Saved data entries:

[Start of section]

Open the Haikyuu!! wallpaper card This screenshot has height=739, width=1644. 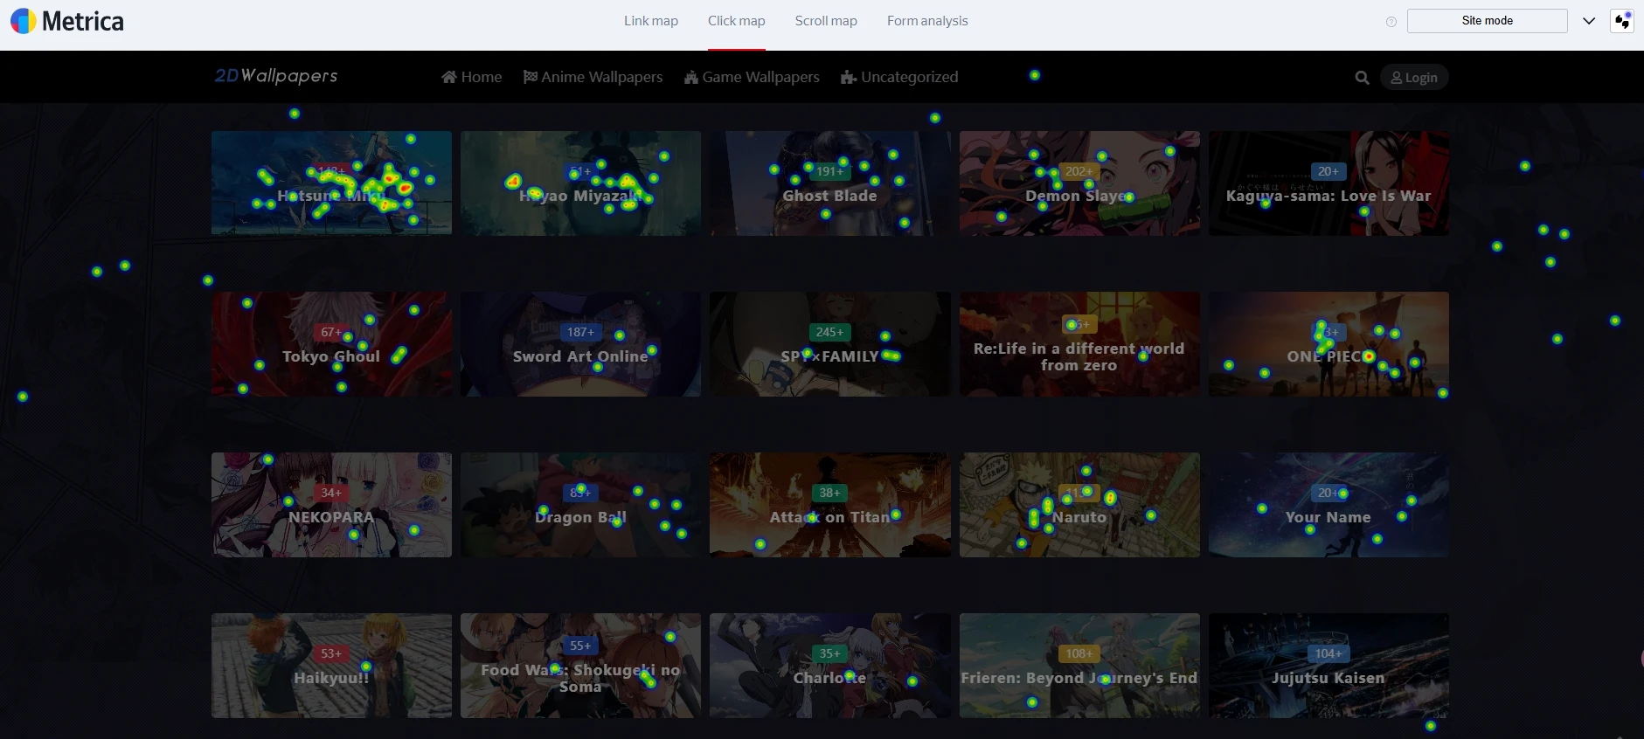pos(331,666)
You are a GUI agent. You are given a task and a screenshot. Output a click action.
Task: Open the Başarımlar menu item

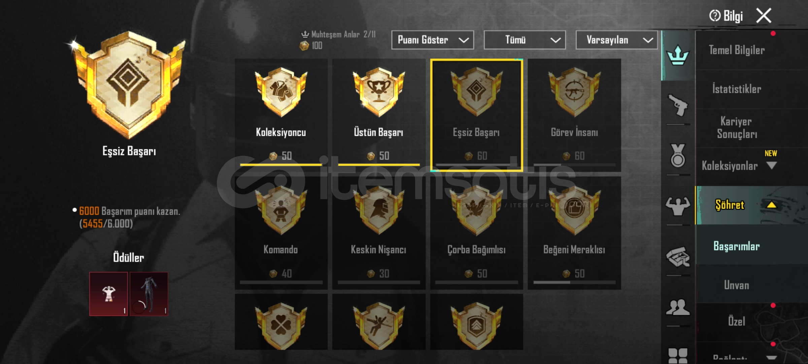click(x=736, y=246)
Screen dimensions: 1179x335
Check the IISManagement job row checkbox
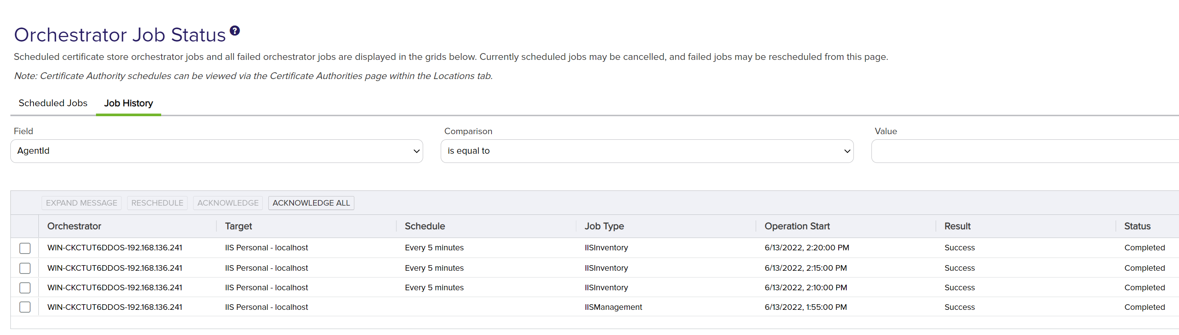[x=25, y=307]
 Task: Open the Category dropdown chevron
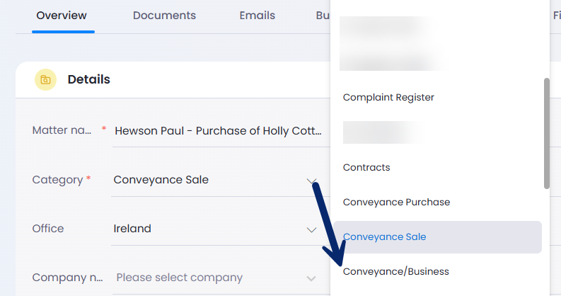click(x=311, y=181)
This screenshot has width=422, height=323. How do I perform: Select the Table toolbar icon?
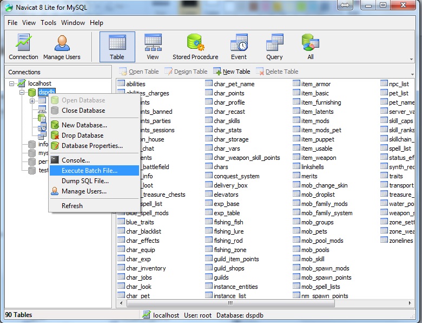coord(117,47)
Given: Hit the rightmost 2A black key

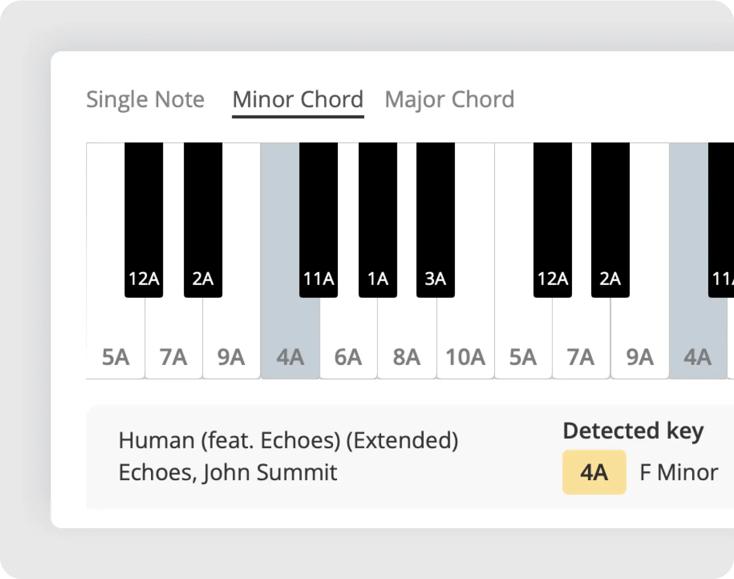Looking at the screenshot, I should coord(610,227).
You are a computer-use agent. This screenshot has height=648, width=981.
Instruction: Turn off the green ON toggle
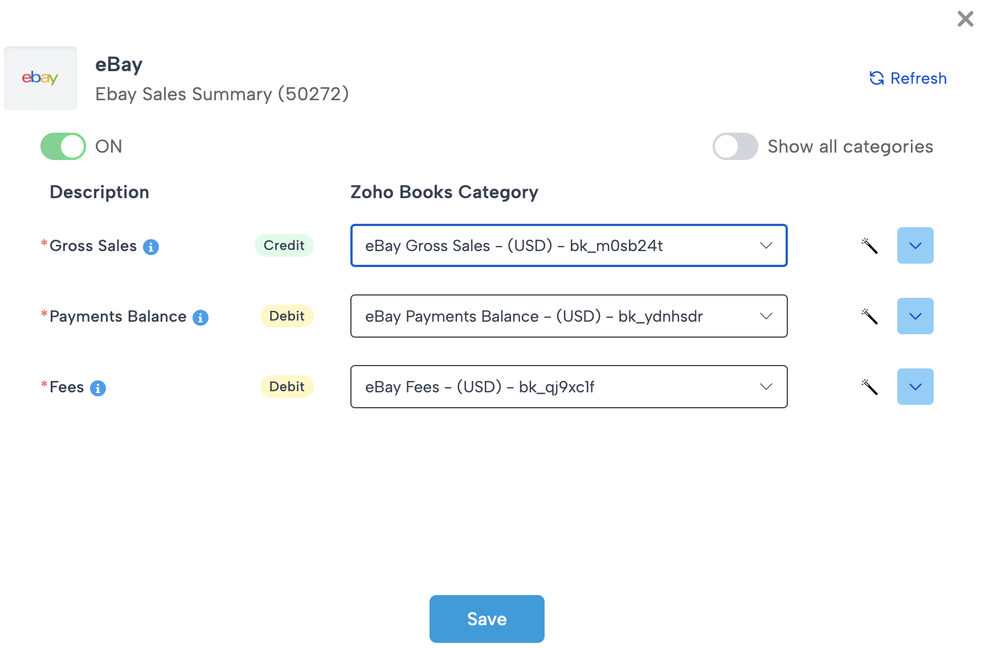(x=63, y=146)
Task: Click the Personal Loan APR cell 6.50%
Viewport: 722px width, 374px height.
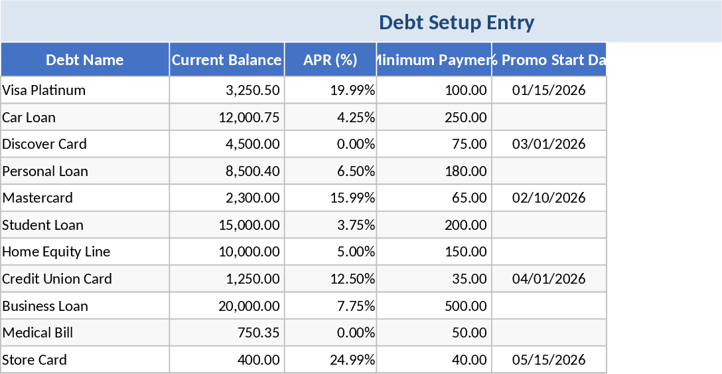Action: 330,171
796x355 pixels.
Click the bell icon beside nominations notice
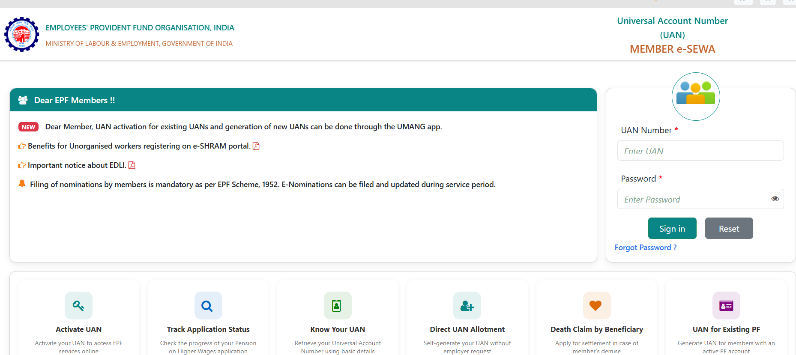click(x=22, y=184)
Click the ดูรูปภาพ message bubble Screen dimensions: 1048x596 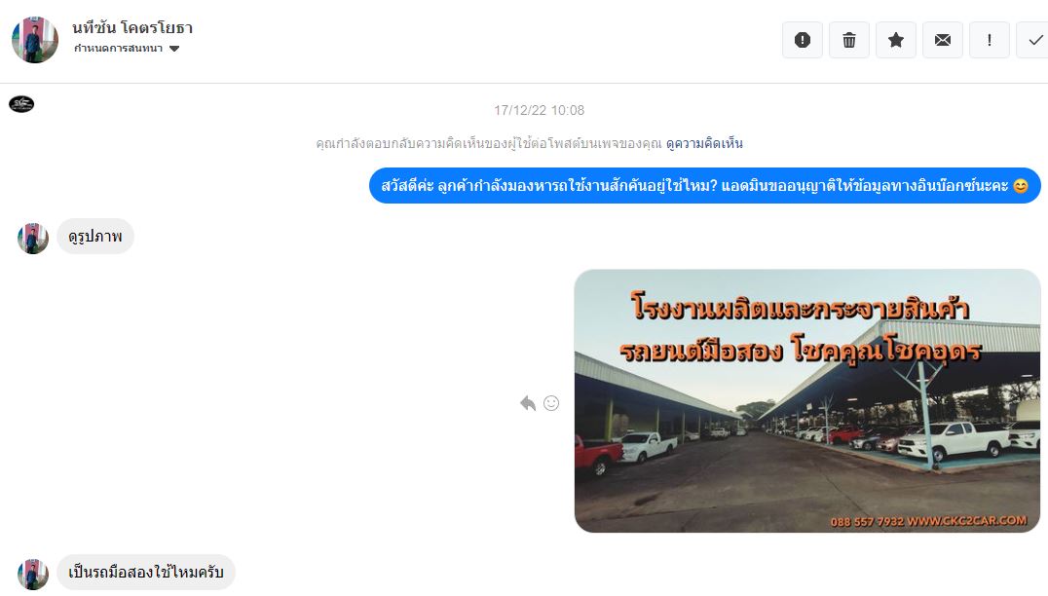point(94,237)
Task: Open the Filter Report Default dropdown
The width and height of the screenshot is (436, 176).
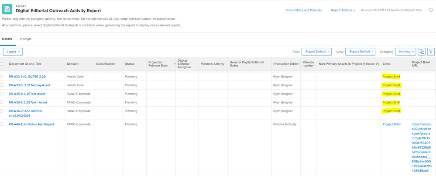Action: click(x=317, y=52)
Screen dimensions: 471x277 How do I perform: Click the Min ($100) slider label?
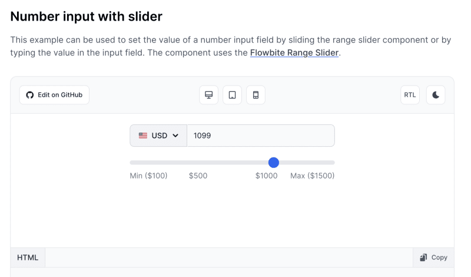(148, 176)
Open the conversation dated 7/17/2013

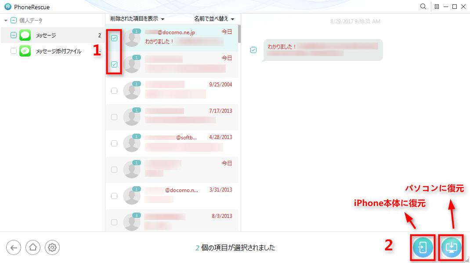click(x=172, y=117)
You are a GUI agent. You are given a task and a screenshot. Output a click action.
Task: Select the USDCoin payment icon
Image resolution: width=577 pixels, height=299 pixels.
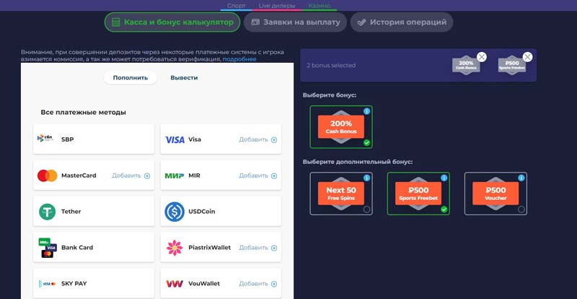[175, 212]
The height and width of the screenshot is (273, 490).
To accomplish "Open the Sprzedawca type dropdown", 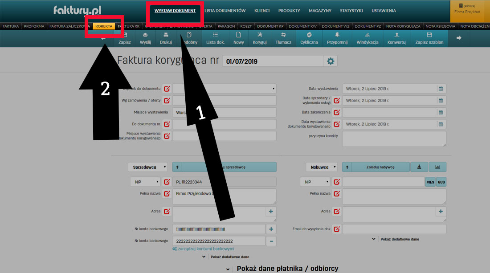I will coord(148,167).
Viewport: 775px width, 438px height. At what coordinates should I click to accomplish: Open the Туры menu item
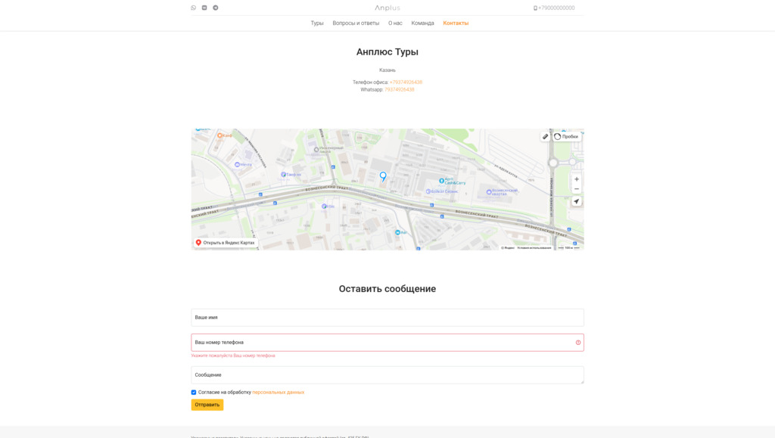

[End of section]

What needs to be done:
Though the entries above contain pictures, none should be copied; reproduce only the lines between the one holding "Given: Hit the rightmost 2A black key" and the one holding "Task: Click the Personal Loan APR cell 6.50%", inclusive, exactly as written.

Solution to this problem:
Given: Hit the rightmost 2A black key

Looking at the screenshot, I should coord(610,227).
You are a computer-use agent. This screenshot has height=648, width=981.
Instruction: Turn off the green ON toggle
(x=63, y=146)
Task: Click the Personal Loan APR cell 6.50%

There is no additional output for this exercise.